PPKM Darurat
Kisah Para Sopir Bajaj: Triple Kill PPKM Darurat, Penghasilan Menghilang, Bansos pun Tak Dapat
Kisah para sopir bajaj yang ditemui Wartakotalive.com mengaku penghasilannya menghilang selama PPKM darurat, sudah begitu mereka tidak menerima bansos
Bertahan di era modernisasi
Hingga saat ini Yanto, Basuki, dan Subkhi masih menggunakan cari konvensional untuk menarik calon konsumen.
Mereka tidak menggunakan sistem daring seperti moda transportasi umum lainnya.
“Ya sistemnya ya ngaweh aja.
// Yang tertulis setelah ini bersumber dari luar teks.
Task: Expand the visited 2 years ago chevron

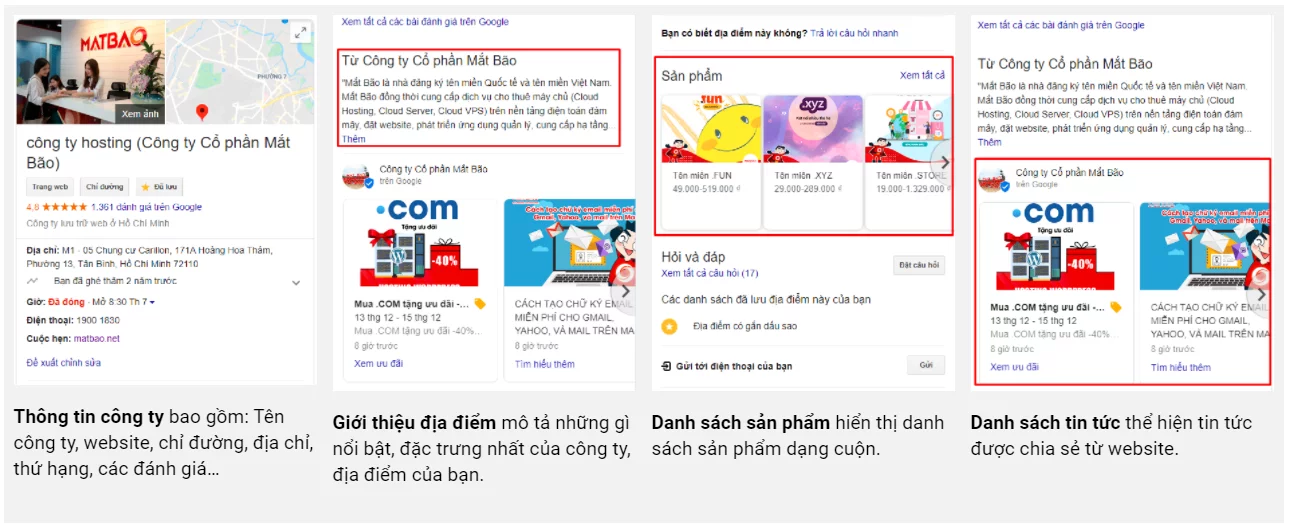Action: [296, 282]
Misal kita dipanggil dari gang atau dari rumah,” ucap Basuki.
Ongkos setoran yang wajib mereka bayar pun sedikit berbeda.
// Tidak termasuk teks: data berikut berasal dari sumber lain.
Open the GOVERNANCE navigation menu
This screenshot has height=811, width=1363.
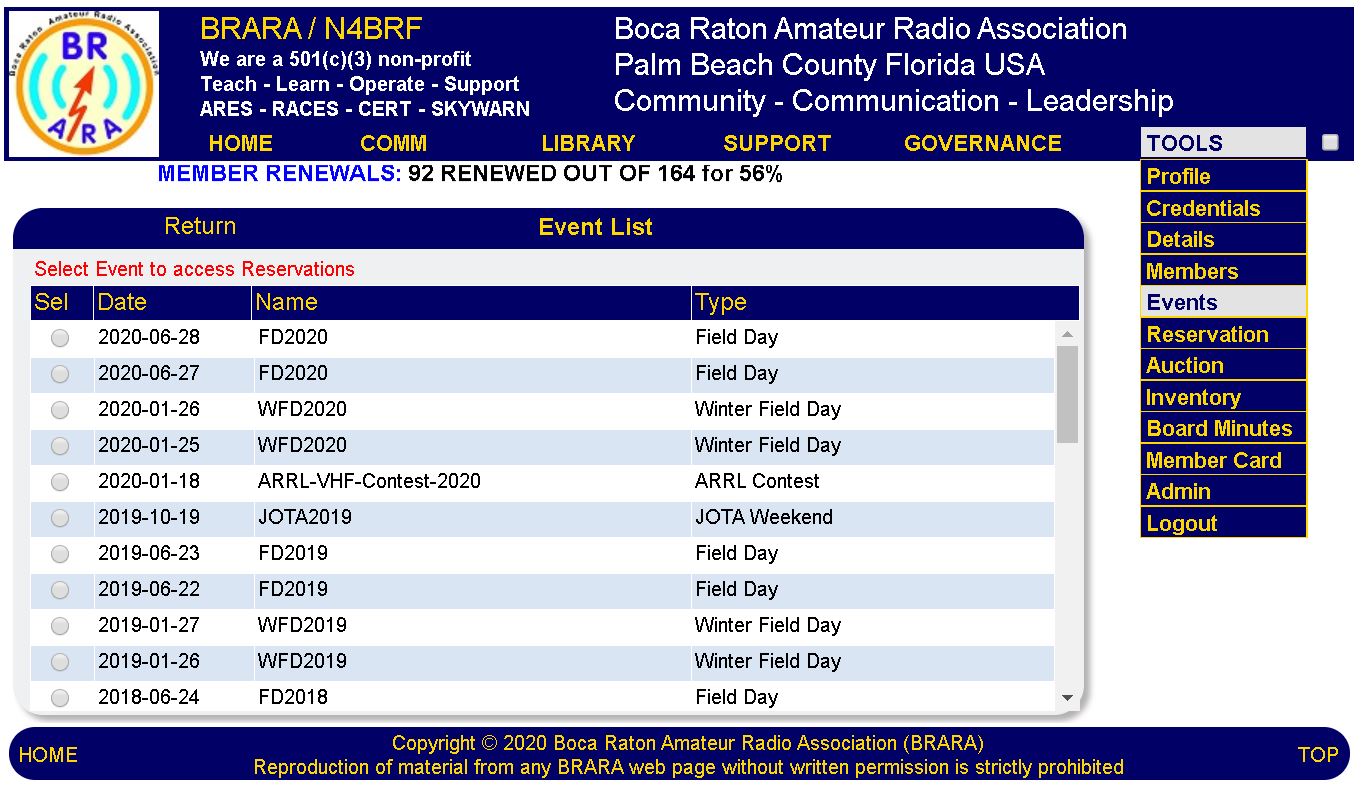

Yanto dan Basuki ditarget Rp 120.000 per hari, sementara Subkhi Rp 800.000 per bulan.
Sejak PPKM darurat, mereka sering kali tidak bisa menutup target setoran harian.
Untungnya, mereka punya bos yang paham akan situasi di lapangan.
Mereka mengaku, pemilik bajaj memberi kemudahan untuk mencicil ongkos setoran jika kondisi jalanan sudah normal.
Di tengah obrolan, ponsel milik Subkhi berdering. Ia sedang menerima panggilan video dari keluarganya.
Dari percakapan tersebut, terdengar suara perempuan yang menanyakan kabar dan berpesan untuk menjaga kesehatan diri.
Selang beberapa menit, ponsel Yanto ikut berdering, setelah melihat ponselnya, ia kembali memasukkan ponsel itu ke saku depan dan memilih untuk tidak mengangkat panggilan itu.
Tunggak setoran, cicil kemudian
Perihal target setoran yang tak kunjung tercapai, Yanto, Basuki, dan Subkhi hanya bisa pasrah.
“Saya pasrah diri. Cuma ada duit segini. Jadi dihitung hutang. Misalnya, saya bawa duit Rp 20.000, saya ambil Rp 15.000. Sisanya Rp 5.000 saya setor," ucap Basuki.